On Wednesday, September 23, Macon-Bibb County and partners held a press conference to mark the demolition of two blighted structures and the conveyance of three properties to the National Park Service for the expansion of the Ocmulgee Mounds National Historical Park. The event at 195 Fairview Avenue included speakers and the demolition of a blighted house. Mayor Robert Reichert, Commissioner Elaine Lucas, Ocmulgee Mounds National Historical Park Acting Superintendent Giselle Mora-Bourgeois, Land Bank Authority Director Everett Verner, Blight Consultant Cass Hatcher, and Ocmulgee National Park & Preserve Initiative (ONPPI), President Brian Adams all spoke at the event. You can watch it here on our Facebook page.
“We are growing and expanding our greenspace, all while creating a stronger connection between people and our history,” says Mayor Reichert. “We have a protected river corridor that we are connecting with trails and parks, and the Ocmulgee Mounds National Historical Park is a link in that chain.”
“It’s incredible to see how many groups and organizations have come together to support this effort. It tells such an incredible story and reaches so many people: sportsmen, historians, birders, recreationists, conservationists, local businesses, and Native American peoples,” says Adams. “We come across someone weekly reflecting on how this protected special place has impacted someone. Ultimately this expansion preserves the history and remnants of the Native American mound builders, preserves an incredibly diverse habitat, and provides a great recreation opportunity.”

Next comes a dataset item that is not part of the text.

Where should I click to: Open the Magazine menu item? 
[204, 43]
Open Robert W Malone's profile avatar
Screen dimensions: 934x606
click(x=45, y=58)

“It’s my mission to help build a legacy that all Georgians can be proud of — honoring those who used the land before us, cultivating responsible stewardship of that land today, and protecting these special places for the enjoyment of generations to come. We deeply appreciate Macon-Bibb County’s leaders in prioritizing this important and lasting project,” says Rabun.
In March of 2019, the Ocmulgee Mounds National Historical Park Boundary Revision Act (HR 538 & S 135) legislation passed. This historic legislation accomplished three important elements. First, it quadrupled the size of the national park unit in Macon-Bibb by enlarging the current 700-acre boundary to nearly 3,000 acres. Second, it elevated the Congressional designation from a National Monument to a National Historical Park. Third, it authorized a federal study of 50 miles of the Ocmulgee River Corridor from Macon south to Hawkinsville to explore potential additional conservation measures, with a public comment period posting mid-November.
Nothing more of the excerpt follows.